Ambrogi Federico, Biganzoli Elia, Boracchi Patrizia
Department of Clinical Sciences and Community Health, University of Milan, Via Venezian 1, 20133 Milan, Italy.
BMC Med Res Methodol. 2014 Aug 9;14:97. doi: 10.1186/1471-2288-14-97.
Hazard ratios are ubiquitously used in time to event applications to quantify adjusted covariate effects. Although hazard ratios are invaluable for hypothesis testing, other adjusted measures of association, both relative and absolute, should be provided to fully appreciate studies results. The corrected group prognosis method is generally used to estimate the absolute risk reduction and the number needed to be treated for categorical covariates.
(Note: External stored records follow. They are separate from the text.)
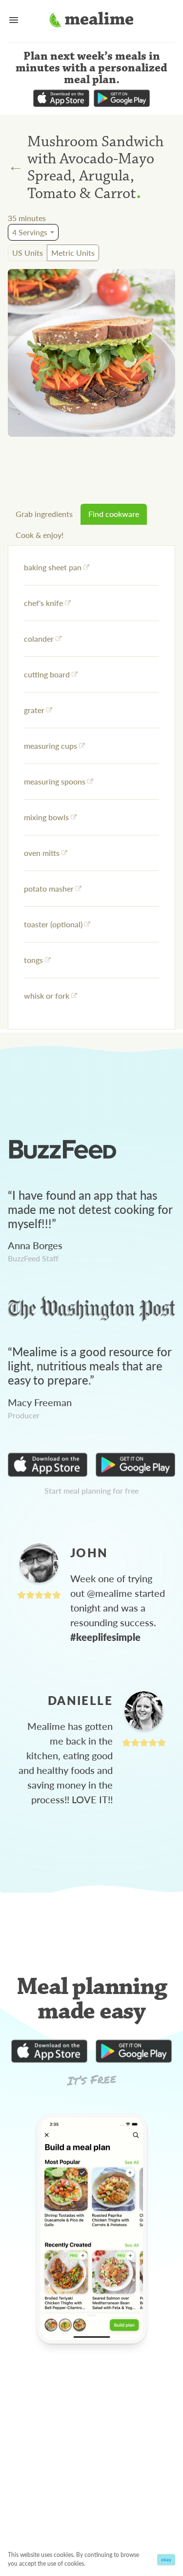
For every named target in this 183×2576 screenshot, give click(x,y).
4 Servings (29, 232)
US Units (27, 252)
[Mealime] (91, 21)
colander (39, 638)
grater (34, 710)
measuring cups (50, 745)
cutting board (47, 674)
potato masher (49, 888)
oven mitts (42, 852)
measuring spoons (54, 781)
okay (166, 2559)
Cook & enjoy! (39, 534)
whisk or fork (46, 995)
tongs (33, 959)
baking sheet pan (52, 567)
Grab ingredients (44, 513)
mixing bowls (46, 817)
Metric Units (73, 252)
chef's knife (43, 602)
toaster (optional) (53, 924)
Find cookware (113, 513)
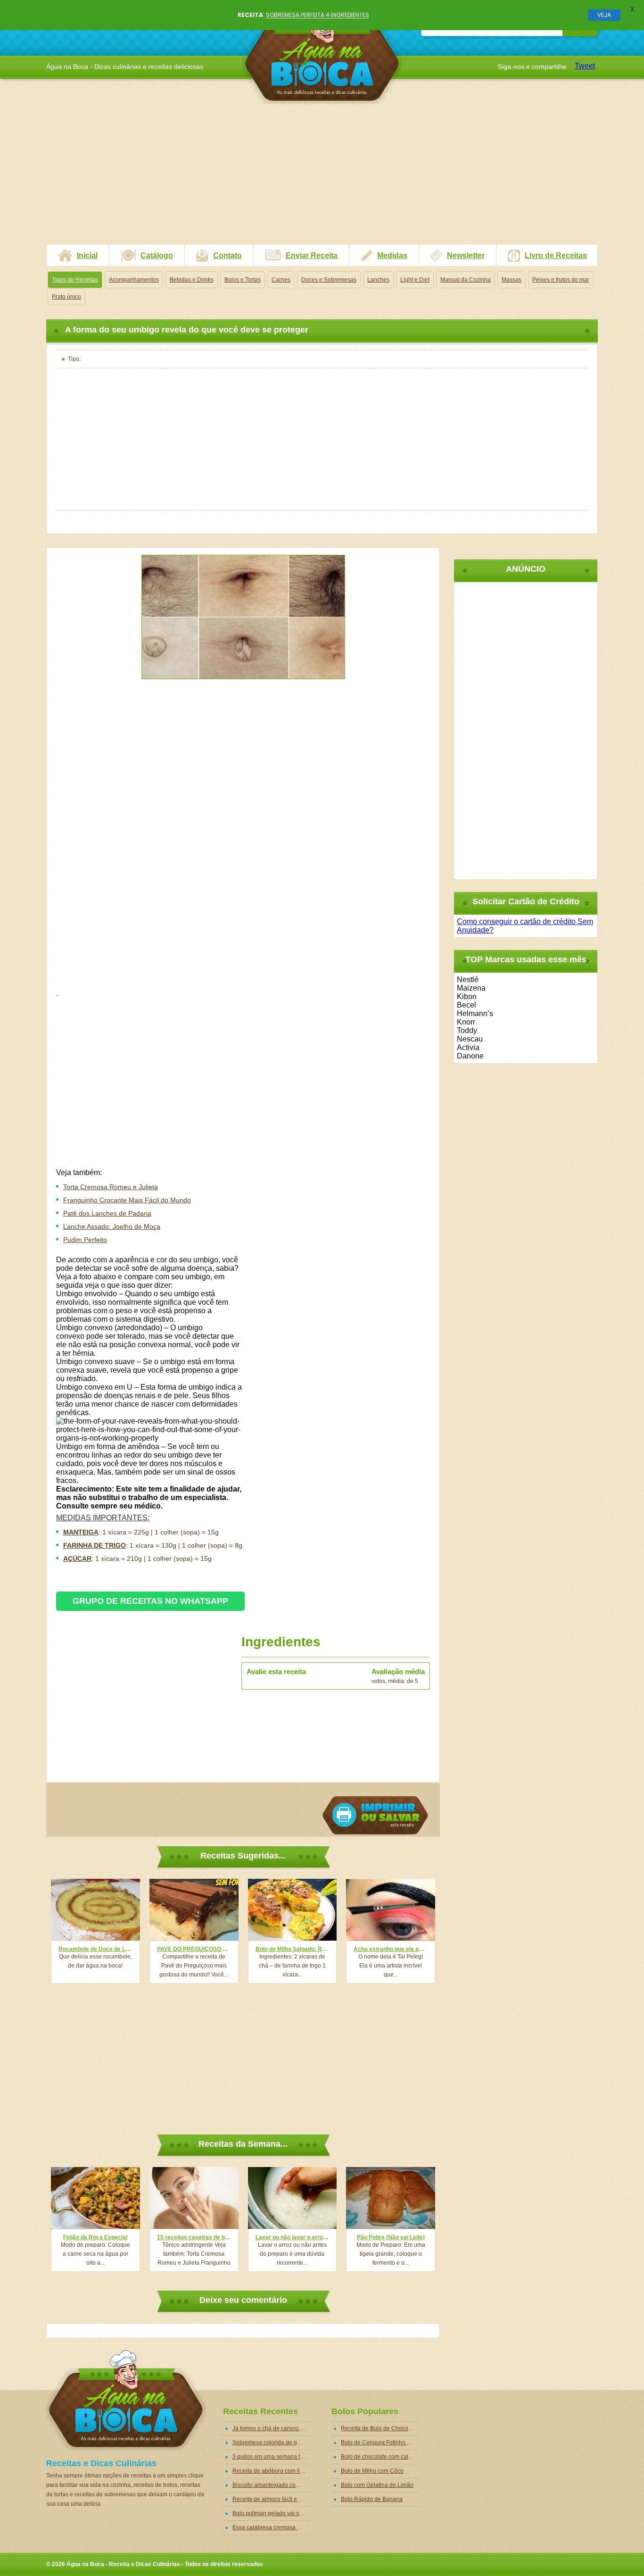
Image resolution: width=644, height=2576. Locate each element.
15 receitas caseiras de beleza (194, 2237)
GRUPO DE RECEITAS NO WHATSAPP (150, 1601)
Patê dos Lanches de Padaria (107, 1213)
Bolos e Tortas (242, 279)
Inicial (87, 255)
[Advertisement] (322, 178)
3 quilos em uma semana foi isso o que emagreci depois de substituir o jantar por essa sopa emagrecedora (271, 2456)
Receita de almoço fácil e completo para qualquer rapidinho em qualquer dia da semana (271, 2499)
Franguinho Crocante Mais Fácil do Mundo (127, 1200)
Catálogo (156, 255)
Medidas (392, 255)
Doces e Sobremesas (328, 279)
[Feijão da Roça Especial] (95, 2198)
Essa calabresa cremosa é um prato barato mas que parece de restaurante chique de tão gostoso (271, 2527)
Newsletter (466, 255)
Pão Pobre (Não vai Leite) (391, 2237)
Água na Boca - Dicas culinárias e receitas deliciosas (322, 54)
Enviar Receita (312, 255)
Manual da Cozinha (465, 279)
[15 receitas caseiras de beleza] (194, 2198)
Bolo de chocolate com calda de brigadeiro (380, 2456)
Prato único (66, 296)
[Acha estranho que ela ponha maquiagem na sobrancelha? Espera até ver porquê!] (390, 1910)
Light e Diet (414, 279)
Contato (227, 255)
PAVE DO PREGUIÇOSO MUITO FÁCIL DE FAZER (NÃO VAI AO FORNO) (194, 1949)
The goal of this paper is to present transformation models for time-to-event outcomes to obtain, directly from estimated coefficients, the measures of association widely used in biostatistics together with their confidence interval. Pseudo-values are used for a practical estimation of transformation models.
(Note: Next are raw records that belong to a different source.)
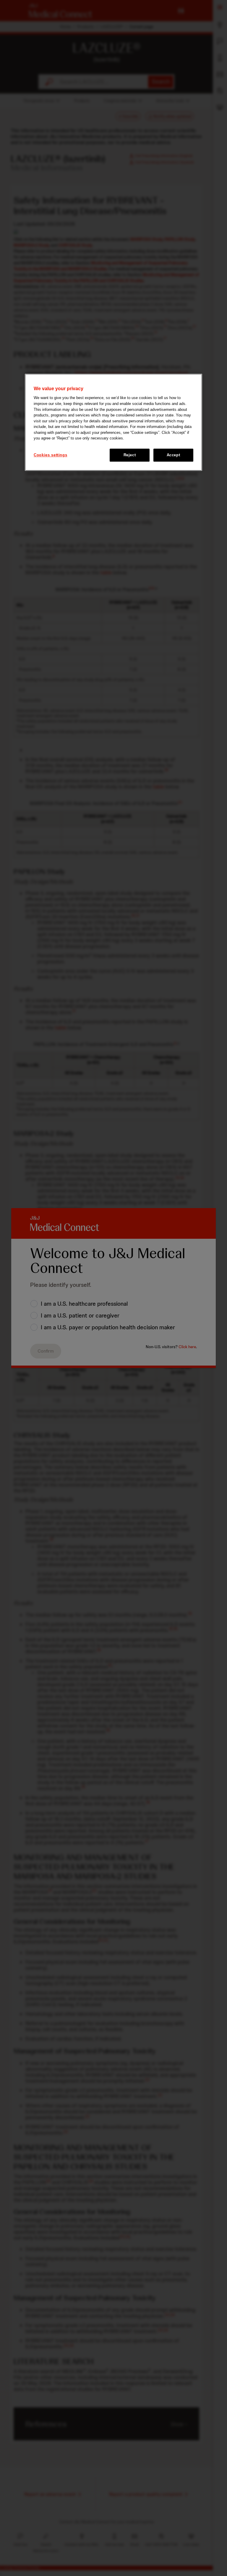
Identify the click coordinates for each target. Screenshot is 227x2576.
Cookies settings (50, 455)
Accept (173, 455)
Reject (130, 455)
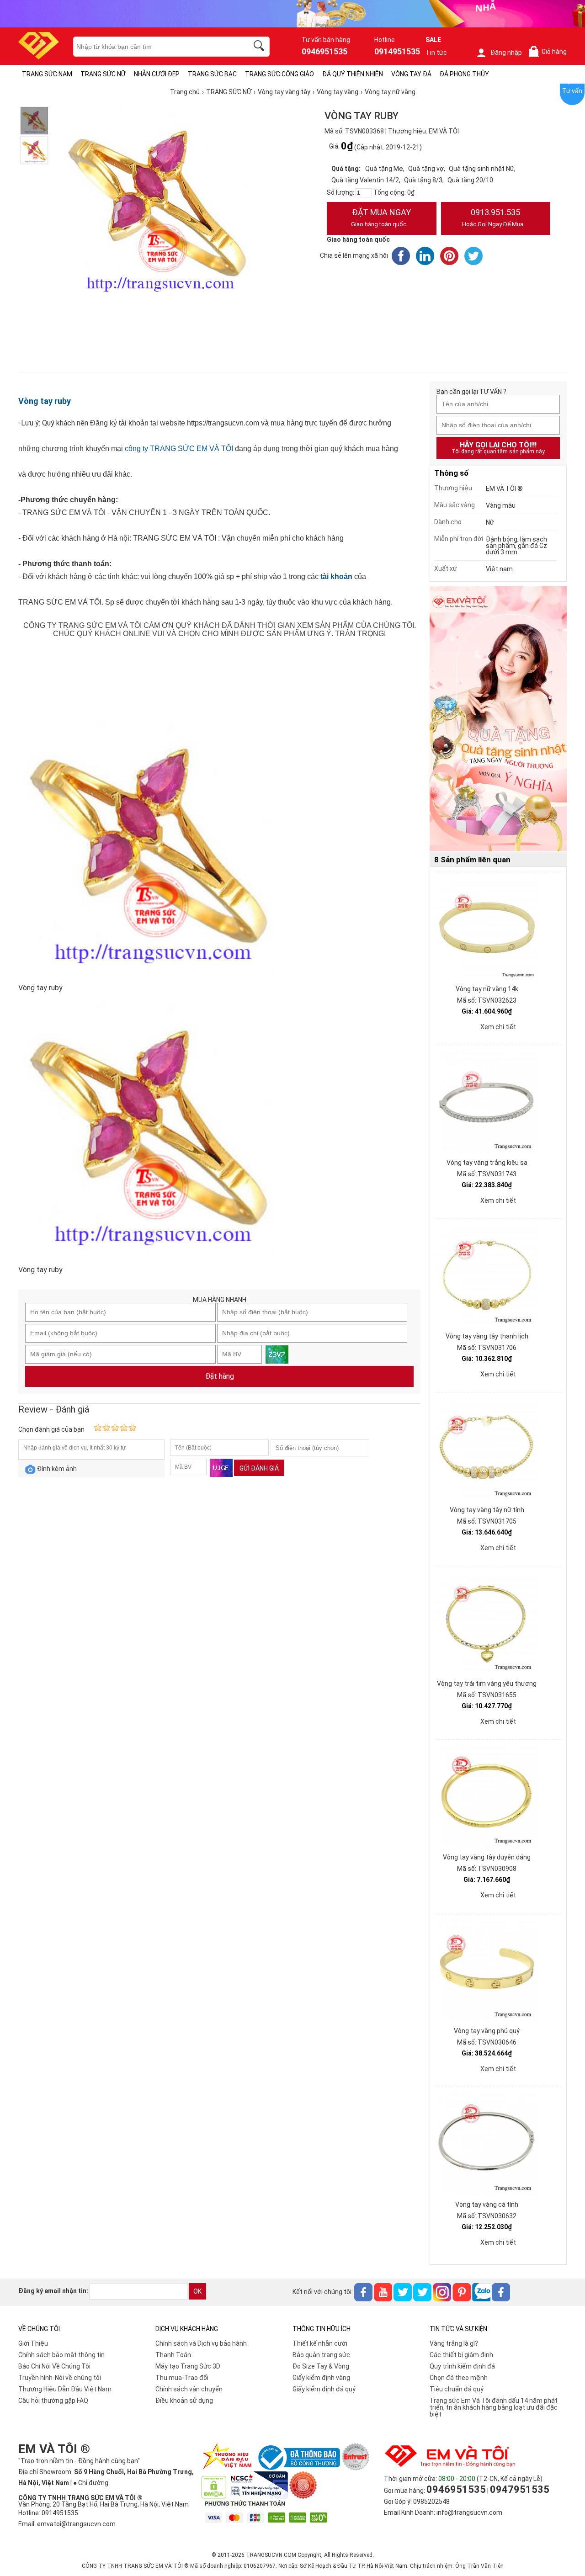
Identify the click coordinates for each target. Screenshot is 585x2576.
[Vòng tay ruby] (34, 120)
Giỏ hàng (549, 52)
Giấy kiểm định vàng (321, 2377)
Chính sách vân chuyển (189, 2389)
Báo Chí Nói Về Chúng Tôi (54, 2366)
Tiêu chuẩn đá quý (457, 2389)
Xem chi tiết (498, 1026)
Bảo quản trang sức (321, 2354)
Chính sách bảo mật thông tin (61, 2354)
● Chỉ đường (90, 2482)
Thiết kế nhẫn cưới (319, 2343)
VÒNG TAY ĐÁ (411, 74)
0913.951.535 (492, 217)
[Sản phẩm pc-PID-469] (498, 719)
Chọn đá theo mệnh (459, 2377)
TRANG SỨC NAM (47, 74)
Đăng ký (103, 423)
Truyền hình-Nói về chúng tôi (59, 2377)
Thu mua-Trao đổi (181, 2377)
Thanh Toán (173, 2354)
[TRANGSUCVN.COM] (38, 56)
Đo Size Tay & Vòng (320, 2366)
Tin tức (436, 52)
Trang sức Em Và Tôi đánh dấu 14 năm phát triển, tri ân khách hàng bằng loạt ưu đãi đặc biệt (494, 2407)
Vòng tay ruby (44, 401)
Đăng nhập (506, 52)
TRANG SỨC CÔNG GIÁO (279, 74)
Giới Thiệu (33, 2343)
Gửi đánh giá (259, 1468)
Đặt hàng (219, 1376)
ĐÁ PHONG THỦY (464, 74)
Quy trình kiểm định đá (462, 2366)
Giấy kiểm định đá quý (324, 2389)
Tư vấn (572, 91)
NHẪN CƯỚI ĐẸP (157, 74)
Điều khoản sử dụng (184, 2400)
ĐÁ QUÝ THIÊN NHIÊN (352, 74)
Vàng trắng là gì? (454, 2343)
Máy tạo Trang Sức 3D (187, 2366)
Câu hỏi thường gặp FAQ (53, 2400)
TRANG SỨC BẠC (212, 74)
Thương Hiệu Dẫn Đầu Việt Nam (65, 2389)
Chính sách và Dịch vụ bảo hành (201, 2343)
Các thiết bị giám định (461, 2354)
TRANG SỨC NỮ (103, 74)
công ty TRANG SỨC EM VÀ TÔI (179, 448)
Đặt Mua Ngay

Using the regression model estimated through pseudo-values with suitable link functions, relative risks, risk differences and the number needed to treat, are obtained together with their confidence intervals. One example based on literature data and one original application to the study of prognostic factors in primary retroperitoneal soft tissue sarcomas are presented. A simulation study is used to show some properties of the different estimation methods.
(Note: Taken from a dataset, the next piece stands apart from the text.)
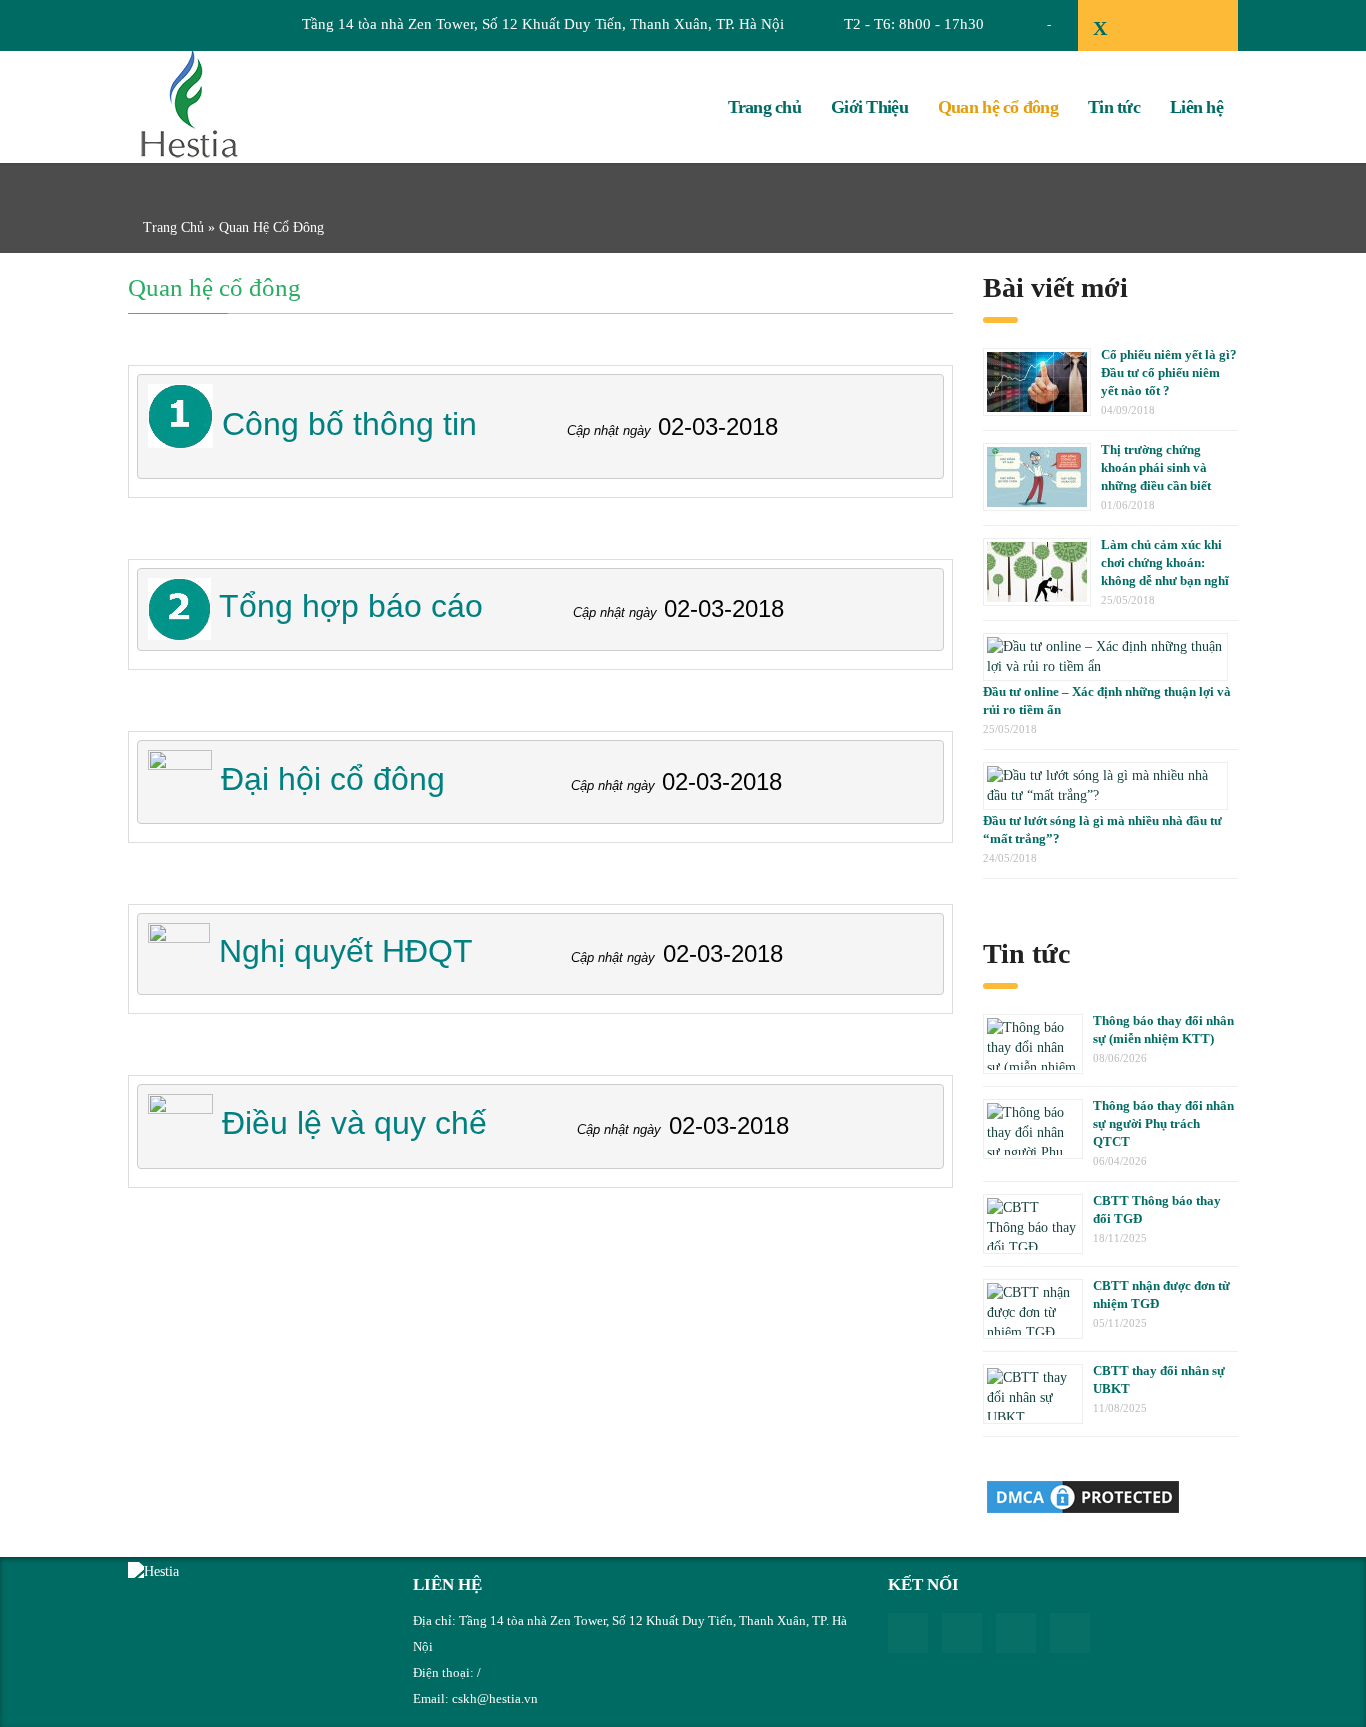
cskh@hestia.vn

Clinically useful measures of treatment or exposure effect are widely available in epidemiology. When time to event outcomes are present, the analysis is performed generally resorting to predicted values from Cox regression model. It is now possible to resort to more general regression models, adopting suitable link functions and pseudo values for estimation, to obtain alternative measures of effect directly from regression coefficients together with their confidence interval. This may be especially useful when, in presence of time dependent covariate effects, it is not straightforward to specify the correct, if any, time dependent functional form. The method can easily be implemented with standard software.
风险比在生存时间相关的应用中被广泛用于量化调整协变量的效应。尽管风险比对于假设检验非常重要,但为了全面理解研究结果,还应提供其他相对和绝对的调整关联度量。校正组预后方法通常用于估计分类协变量的绝对风险降低和需治疗人数。
本文的目的是提出用于生存时间结局的转换模型,以便直接从估计系数中获得生物统计学中广泛使用的关联度量及其置信区间。伪值用于转换模型的实际估计。
使用通过带有合适连接函数的伪值估计的回归模型,可以获得相对风险、风险差异和需治疗人数及其置信区间。给出了一个基于文献数据的例子和一个在原发性腹膜后软组织肉瘤预后因素研究中的原始应用。通过模拟研究展示了不同估计方法的一些特性。
在流行病学中,临床上有用的治疗或暴露效应度量广泛可用。当存在生存时间结局时,分析通常借助Cox回归模型的预测值进行。现在可以采用更通用的回归模型,通过采用合适的连接函数和伪值进行估计,直接从回归系数中获得效应的替代度量及其置信区间。当存在时间依存协变量效应时,如果有的话,指定正确的时间依存函数形式并不容易,此时这可能特别有用。该方法可以很容易地用标准软件实现。